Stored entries
□ □ □ □

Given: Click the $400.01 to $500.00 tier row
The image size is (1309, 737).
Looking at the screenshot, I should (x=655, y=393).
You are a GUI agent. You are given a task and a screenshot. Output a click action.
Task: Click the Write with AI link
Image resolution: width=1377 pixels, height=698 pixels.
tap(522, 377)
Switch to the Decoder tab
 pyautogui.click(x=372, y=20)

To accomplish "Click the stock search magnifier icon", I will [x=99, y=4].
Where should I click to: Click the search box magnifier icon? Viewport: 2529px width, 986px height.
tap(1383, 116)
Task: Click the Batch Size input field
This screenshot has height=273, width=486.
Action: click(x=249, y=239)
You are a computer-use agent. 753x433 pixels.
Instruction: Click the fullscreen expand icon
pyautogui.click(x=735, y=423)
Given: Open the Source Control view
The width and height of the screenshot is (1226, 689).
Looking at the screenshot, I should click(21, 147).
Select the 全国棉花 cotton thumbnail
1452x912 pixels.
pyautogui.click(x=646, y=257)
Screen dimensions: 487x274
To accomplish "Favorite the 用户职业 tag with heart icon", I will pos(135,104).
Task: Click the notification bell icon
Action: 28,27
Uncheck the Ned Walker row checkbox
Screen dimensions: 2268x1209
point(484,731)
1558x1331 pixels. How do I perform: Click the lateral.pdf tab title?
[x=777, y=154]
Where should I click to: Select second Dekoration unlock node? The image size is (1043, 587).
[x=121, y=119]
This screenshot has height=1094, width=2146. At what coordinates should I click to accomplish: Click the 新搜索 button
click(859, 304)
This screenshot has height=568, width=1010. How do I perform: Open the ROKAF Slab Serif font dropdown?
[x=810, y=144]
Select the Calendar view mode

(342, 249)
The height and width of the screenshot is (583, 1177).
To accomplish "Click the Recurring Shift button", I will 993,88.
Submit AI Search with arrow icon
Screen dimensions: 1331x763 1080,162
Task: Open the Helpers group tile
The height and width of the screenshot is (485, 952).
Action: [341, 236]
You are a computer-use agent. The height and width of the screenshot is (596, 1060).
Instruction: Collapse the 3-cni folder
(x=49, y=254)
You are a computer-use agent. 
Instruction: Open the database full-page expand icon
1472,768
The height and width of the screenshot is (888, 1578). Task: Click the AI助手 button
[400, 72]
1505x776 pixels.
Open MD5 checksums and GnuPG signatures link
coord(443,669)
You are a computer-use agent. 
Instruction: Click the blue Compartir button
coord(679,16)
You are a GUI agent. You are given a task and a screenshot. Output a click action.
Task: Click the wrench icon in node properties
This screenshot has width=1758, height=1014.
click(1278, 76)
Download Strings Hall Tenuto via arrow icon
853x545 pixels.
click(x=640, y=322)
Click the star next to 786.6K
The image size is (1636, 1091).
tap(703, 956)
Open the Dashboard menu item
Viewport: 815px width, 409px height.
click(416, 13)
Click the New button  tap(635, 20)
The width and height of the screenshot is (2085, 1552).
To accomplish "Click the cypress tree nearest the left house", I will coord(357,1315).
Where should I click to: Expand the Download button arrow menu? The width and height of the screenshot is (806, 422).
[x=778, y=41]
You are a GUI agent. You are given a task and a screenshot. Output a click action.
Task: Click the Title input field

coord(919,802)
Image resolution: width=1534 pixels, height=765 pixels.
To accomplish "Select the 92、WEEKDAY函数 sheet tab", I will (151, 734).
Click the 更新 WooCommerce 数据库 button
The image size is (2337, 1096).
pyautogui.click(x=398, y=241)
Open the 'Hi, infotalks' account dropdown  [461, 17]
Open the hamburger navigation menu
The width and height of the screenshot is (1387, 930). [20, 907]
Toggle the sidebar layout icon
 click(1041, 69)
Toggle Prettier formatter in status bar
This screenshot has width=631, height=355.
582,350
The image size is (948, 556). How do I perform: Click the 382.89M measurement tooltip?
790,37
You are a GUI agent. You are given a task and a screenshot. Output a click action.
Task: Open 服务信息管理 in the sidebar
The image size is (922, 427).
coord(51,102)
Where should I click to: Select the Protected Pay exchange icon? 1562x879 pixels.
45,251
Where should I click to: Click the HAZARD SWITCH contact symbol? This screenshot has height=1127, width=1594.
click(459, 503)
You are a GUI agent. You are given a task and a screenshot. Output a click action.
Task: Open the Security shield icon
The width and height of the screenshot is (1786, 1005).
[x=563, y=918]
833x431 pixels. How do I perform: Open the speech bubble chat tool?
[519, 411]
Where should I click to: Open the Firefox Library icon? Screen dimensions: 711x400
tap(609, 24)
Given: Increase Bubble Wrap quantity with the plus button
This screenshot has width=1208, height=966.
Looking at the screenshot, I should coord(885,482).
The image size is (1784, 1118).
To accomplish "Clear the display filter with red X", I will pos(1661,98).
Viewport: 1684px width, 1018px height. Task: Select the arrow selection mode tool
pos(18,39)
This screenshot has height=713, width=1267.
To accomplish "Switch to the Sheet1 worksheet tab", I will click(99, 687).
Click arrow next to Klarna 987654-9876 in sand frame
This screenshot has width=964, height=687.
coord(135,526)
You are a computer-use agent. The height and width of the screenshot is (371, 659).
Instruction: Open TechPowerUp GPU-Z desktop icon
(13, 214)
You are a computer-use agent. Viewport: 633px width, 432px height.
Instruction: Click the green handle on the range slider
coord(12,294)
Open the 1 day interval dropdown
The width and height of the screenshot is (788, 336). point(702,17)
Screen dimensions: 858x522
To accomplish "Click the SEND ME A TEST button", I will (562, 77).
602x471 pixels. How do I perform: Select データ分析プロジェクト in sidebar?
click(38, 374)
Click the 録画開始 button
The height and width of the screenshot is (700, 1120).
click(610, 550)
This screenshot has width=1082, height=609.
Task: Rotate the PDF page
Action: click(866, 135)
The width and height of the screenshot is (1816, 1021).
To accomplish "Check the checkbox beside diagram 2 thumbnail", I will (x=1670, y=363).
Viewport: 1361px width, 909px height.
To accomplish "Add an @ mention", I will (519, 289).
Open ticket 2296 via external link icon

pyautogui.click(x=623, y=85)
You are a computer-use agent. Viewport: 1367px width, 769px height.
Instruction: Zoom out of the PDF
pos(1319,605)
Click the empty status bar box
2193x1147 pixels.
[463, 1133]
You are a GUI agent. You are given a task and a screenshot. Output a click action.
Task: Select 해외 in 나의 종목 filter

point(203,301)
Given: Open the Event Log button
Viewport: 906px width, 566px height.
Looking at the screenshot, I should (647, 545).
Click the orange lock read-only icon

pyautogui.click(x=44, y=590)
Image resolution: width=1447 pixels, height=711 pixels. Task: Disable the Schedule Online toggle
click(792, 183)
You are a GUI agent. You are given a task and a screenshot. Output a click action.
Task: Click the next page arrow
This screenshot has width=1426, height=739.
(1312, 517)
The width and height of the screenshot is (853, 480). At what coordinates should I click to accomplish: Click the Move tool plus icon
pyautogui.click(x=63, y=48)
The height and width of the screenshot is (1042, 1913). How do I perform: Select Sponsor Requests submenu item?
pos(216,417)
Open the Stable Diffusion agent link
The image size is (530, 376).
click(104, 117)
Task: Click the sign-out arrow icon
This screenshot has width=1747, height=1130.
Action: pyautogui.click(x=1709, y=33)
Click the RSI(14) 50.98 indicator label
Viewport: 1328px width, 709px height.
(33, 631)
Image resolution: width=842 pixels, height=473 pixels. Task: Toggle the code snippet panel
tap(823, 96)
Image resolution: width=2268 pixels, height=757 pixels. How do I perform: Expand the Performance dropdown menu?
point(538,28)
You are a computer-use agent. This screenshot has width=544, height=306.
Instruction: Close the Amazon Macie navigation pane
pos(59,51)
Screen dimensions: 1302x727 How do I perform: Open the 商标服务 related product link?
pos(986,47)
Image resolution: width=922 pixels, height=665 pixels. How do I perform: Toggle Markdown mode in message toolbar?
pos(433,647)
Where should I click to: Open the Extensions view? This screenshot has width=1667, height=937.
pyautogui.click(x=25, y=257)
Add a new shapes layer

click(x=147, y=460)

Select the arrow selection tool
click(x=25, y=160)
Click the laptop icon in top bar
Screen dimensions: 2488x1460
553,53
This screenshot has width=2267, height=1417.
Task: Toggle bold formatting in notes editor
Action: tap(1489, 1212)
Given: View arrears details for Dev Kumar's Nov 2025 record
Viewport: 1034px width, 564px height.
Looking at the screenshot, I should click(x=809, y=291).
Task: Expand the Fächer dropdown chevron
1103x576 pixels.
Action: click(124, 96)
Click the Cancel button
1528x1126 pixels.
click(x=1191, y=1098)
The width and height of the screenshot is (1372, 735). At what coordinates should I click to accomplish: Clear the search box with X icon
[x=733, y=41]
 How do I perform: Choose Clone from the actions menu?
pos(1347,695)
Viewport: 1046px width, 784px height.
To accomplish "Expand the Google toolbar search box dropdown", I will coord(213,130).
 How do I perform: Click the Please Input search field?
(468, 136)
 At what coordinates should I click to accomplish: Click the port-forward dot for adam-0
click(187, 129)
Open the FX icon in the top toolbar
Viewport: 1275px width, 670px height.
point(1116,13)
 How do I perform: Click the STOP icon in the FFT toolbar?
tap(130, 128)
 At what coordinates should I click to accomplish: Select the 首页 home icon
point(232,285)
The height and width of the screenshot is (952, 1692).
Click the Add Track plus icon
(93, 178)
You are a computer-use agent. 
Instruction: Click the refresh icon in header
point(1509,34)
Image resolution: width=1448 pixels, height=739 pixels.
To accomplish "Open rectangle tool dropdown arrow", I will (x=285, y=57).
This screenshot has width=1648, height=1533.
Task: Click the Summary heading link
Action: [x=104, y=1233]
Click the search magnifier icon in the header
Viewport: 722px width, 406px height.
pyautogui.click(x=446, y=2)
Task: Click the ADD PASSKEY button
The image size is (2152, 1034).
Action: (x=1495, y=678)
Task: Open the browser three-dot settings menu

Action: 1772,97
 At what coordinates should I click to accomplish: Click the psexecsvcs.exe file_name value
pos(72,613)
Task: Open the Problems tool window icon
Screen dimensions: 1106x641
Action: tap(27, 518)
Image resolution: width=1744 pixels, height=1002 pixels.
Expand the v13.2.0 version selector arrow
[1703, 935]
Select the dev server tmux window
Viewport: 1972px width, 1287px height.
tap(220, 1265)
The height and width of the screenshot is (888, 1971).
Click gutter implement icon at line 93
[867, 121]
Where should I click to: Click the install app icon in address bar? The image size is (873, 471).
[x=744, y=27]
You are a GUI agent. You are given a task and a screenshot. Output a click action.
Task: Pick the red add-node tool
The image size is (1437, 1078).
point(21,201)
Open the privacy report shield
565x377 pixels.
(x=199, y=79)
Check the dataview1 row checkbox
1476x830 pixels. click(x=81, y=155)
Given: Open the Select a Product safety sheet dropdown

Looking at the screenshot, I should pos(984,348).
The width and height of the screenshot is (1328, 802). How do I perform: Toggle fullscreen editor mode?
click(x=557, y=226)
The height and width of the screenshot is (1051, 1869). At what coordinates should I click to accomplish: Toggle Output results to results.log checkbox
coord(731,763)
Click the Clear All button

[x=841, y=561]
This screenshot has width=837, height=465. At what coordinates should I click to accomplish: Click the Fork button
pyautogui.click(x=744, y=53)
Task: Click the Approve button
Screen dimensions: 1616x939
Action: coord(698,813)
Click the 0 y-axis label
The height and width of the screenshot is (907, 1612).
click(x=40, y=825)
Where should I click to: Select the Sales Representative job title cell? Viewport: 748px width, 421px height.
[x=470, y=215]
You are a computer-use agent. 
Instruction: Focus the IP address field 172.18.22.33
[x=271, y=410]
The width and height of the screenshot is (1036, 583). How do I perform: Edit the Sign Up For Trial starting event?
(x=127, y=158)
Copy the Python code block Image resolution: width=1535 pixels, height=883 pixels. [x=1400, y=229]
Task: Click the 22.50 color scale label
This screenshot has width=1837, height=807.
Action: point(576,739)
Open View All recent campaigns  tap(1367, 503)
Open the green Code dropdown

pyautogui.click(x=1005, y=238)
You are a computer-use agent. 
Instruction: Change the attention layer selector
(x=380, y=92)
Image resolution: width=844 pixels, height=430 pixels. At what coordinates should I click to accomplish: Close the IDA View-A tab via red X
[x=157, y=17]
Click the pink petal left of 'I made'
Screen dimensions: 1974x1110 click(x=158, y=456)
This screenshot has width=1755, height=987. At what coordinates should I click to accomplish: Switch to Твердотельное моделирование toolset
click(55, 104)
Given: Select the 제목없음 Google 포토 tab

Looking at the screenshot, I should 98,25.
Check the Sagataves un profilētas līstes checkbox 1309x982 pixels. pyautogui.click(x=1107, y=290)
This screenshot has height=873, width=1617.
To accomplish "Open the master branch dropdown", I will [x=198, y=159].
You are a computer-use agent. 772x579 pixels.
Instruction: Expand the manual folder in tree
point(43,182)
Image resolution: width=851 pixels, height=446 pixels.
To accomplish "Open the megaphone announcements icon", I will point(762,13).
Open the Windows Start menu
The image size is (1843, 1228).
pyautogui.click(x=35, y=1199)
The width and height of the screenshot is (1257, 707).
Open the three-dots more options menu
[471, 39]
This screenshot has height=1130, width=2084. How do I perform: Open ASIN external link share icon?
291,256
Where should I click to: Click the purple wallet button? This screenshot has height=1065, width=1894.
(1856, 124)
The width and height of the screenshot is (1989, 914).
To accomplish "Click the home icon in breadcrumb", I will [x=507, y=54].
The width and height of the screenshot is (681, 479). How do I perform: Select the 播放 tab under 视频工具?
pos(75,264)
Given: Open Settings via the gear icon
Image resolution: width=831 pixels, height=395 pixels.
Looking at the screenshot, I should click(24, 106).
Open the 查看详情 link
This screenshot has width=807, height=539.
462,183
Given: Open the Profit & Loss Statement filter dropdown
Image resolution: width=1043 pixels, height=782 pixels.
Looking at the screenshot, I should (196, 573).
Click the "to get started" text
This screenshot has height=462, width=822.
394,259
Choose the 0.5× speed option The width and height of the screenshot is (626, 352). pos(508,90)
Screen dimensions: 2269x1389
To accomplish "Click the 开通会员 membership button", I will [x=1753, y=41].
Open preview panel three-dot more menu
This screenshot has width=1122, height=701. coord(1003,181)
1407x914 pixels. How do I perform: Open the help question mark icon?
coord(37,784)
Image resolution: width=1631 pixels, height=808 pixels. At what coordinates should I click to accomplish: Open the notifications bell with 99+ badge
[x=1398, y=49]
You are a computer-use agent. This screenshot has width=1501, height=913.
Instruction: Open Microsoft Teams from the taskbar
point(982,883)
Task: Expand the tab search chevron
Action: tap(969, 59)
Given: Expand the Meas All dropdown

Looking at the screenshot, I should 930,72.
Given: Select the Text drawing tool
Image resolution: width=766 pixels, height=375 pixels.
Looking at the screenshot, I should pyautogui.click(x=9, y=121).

□ □ □ □

PROBLEM STATEMENT. Please write out, exactly as they appear above, only the lines in the stretch from the line with "Where should I click to: Select the Protected" through the line with "Viewport: 1361px width, 909px height.".

WRITTEN SOLUTION.
Where should I click to: Select the Protected Pay exchange icon? 1562x879 pixels.
45,251
Where should I click to: Click the HAZARD SWITCH contact symbol? This screenshot has height=1127, width=1594.
click(459, 503)
You are a GUI agent. You are given a task and a screenshot. Output a click action.
Task: Open the Security shield icon
The width and height of the screenshot is (1786, 1005).
[x=563, y=918]
833x431 pixels. How do I perform: Open the speech bubble chat tool?
[519, 411]
Where should I click to: Open the Firefox Library icon? Screen dimensions: 711x400
tap(609, 24)
Given: Increase Bubble Wrap quantity with the plus button
This screenshot has width=1208, height=966.
Looking at the screenshot, I should coord(885,482).
The image size is (1784, 1118).
To accomplish "Clear the display filter with red X", I will pos(1661,98).
Viewport: 1684px width, 1018px height. Task: Select the arrow selection mode tool
pos(18,39)
This screenshot has height=713, width=1267.
To accomplish "Switch to the Sheet1 worksheet tab", I will click(99, 687).
Click arrow next to Klarna 987654-9876 in sand frame
This screenshot has width=964, height=687.
coord(135,526)
You are a computer-use agent. The height and width of the screenshot is (371, 659).
Instruction: Open TechPowerUp GPU-Z desktop icon
(13, 214)
You are a computer-use agent. Viewport: 633px width, 432px height.
Instruction: Click the green handle on the range slider
coord(12,294)
Open the 1 day interval dropdown
The width and height of the screenshot is (788, 336). point(702,17)
Screen dimensions: 858x522
To accomplish "Click the SEND ME A TEST button", I will (562, 77).
602x471 pixels. How do I perform: Select データ分析プロジェクト in sidebar?
click(38, 374)
Click the 録画開始 button
The height and width of the screenshot is (700, 1120).
click(610, 550)
This screenshot has width=1082, height=609.
Task: Rotate the PDF page
Action: click(866, 135)
The width and height of the screenshot is (1816, 1021).
To accomplish "Check the checkbox beside diagram 2 thumbnail", I will (x=1670, y=363).
Viewport: 1361px width, 909px height.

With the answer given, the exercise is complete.